What to produce:
Where a line in the listing below contains the word "computer", copy that line.

*** Opening of Supplied entries ***

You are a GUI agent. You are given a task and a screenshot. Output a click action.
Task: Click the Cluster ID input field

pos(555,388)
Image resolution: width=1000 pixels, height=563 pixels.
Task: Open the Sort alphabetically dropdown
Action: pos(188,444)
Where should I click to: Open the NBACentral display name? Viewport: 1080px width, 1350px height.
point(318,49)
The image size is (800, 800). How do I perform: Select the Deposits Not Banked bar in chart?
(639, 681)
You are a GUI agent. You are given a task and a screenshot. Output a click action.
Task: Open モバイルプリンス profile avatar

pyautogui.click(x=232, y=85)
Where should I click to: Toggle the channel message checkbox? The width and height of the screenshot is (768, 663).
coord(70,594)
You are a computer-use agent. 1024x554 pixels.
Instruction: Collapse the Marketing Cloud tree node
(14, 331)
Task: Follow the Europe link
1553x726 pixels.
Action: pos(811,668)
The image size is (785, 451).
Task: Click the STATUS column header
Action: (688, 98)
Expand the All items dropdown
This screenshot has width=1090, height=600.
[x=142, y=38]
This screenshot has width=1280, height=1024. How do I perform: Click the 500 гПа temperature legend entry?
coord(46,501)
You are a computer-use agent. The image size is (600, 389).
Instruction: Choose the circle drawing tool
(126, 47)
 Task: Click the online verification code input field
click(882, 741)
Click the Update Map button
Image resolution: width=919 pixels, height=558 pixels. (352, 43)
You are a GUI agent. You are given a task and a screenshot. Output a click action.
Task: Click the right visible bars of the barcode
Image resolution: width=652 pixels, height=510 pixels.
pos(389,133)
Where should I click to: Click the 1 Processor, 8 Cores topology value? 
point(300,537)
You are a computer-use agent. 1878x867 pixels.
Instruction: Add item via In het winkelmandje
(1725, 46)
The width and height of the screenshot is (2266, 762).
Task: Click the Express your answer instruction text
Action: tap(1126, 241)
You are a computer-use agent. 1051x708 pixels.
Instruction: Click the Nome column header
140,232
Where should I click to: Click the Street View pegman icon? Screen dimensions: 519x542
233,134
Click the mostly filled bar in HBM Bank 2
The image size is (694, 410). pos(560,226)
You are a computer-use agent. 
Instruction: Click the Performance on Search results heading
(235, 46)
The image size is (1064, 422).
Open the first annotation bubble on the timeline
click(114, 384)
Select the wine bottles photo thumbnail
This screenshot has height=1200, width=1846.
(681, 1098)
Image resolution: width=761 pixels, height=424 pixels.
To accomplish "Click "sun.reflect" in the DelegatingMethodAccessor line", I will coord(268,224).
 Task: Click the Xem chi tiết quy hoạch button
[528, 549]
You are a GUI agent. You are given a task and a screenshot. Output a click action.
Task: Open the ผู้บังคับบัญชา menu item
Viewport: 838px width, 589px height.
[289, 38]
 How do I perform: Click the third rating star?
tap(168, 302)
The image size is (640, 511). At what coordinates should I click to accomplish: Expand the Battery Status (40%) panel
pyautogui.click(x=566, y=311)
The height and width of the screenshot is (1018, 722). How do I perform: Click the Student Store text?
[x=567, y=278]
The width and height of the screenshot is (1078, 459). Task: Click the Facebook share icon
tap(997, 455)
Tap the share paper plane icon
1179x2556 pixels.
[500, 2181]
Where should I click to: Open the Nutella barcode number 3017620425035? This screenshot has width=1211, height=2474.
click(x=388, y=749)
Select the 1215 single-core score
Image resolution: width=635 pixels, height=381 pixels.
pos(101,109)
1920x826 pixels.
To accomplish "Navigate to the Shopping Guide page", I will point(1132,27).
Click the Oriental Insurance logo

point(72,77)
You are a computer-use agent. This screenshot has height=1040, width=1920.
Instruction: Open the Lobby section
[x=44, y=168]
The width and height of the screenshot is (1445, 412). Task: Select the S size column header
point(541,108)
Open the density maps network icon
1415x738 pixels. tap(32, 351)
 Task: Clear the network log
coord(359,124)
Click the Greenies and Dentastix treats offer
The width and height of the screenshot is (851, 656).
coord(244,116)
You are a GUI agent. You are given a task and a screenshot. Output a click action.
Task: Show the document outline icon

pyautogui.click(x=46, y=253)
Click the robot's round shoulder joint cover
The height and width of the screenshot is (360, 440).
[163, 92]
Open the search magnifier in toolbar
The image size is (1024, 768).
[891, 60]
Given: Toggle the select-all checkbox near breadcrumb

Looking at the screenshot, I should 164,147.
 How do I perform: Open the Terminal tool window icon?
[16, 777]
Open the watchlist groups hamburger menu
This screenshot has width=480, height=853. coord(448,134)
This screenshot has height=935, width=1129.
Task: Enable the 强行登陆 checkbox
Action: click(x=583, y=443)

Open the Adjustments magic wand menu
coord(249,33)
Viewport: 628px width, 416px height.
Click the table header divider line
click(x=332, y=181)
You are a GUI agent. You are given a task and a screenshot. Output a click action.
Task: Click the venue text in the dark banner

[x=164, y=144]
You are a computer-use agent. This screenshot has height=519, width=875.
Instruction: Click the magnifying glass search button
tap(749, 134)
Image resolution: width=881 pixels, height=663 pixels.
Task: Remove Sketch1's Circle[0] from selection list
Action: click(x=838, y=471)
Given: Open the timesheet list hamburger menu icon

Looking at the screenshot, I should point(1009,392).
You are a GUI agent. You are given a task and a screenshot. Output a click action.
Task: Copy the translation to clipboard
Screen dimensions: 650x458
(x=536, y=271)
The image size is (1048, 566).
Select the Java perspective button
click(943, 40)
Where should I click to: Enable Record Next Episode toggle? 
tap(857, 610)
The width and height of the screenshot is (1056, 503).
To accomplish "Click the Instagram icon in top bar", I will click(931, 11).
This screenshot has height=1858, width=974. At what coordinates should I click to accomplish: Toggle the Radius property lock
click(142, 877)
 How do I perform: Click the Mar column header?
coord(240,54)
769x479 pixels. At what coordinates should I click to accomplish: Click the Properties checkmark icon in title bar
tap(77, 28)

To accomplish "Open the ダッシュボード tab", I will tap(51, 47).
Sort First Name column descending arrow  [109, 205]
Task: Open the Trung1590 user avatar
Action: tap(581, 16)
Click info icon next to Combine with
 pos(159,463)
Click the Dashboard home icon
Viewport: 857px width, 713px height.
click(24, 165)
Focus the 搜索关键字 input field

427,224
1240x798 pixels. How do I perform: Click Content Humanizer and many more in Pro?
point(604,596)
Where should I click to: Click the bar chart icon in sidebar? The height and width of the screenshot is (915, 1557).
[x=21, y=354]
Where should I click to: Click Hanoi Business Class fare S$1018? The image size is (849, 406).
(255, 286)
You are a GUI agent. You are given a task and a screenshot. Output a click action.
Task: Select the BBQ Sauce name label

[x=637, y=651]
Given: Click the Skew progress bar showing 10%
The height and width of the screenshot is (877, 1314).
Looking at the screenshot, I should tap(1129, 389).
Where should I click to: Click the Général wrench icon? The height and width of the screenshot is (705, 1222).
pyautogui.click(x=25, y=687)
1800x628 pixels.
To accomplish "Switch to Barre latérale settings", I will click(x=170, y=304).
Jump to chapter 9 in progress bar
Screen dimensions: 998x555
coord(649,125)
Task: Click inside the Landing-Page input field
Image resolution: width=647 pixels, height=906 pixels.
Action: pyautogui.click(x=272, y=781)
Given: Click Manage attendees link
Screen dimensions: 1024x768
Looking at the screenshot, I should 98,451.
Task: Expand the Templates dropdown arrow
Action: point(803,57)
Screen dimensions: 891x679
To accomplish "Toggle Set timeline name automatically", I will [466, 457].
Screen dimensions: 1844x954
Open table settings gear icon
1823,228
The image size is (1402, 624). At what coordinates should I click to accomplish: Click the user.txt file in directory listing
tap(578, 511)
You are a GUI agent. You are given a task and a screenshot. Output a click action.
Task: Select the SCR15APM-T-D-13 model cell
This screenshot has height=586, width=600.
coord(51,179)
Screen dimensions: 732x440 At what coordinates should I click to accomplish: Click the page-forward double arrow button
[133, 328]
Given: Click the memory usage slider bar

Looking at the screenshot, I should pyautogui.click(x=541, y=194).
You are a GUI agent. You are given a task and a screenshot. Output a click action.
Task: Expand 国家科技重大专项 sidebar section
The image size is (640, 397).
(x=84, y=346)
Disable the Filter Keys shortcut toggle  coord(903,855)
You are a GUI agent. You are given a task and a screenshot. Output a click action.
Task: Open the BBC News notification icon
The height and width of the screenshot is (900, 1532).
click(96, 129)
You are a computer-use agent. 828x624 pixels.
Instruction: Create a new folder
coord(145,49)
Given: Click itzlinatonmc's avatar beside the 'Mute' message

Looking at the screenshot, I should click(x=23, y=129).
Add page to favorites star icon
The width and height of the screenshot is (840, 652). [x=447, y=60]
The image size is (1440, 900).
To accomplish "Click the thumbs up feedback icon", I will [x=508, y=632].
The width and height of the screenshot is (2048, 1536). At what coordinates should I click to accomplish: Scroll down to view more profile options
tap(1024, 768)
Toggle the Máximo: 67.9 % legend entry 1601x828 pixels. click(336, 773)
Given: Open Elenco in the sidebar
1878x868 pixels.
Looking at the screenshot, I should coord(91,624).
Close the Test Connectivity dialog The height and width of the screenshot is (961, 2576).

*** Close of Supplied entries ***

Final answer:
You are a computer-use agent. 1024x554 pixels.
You are a computer-use agent. The image size is (600, 389).
You are a computer-use agent. 1878x867 pixels.
You are a computer-use agent. 1051x708 pixels.
You are a computer-use agent. 
You are a computer-use agent. This screenshot has height=1040, width=1920.
You are a computer-use agent. This screenshot has height=519, width=875.
You are a computer-use agent. 828x624 pixels.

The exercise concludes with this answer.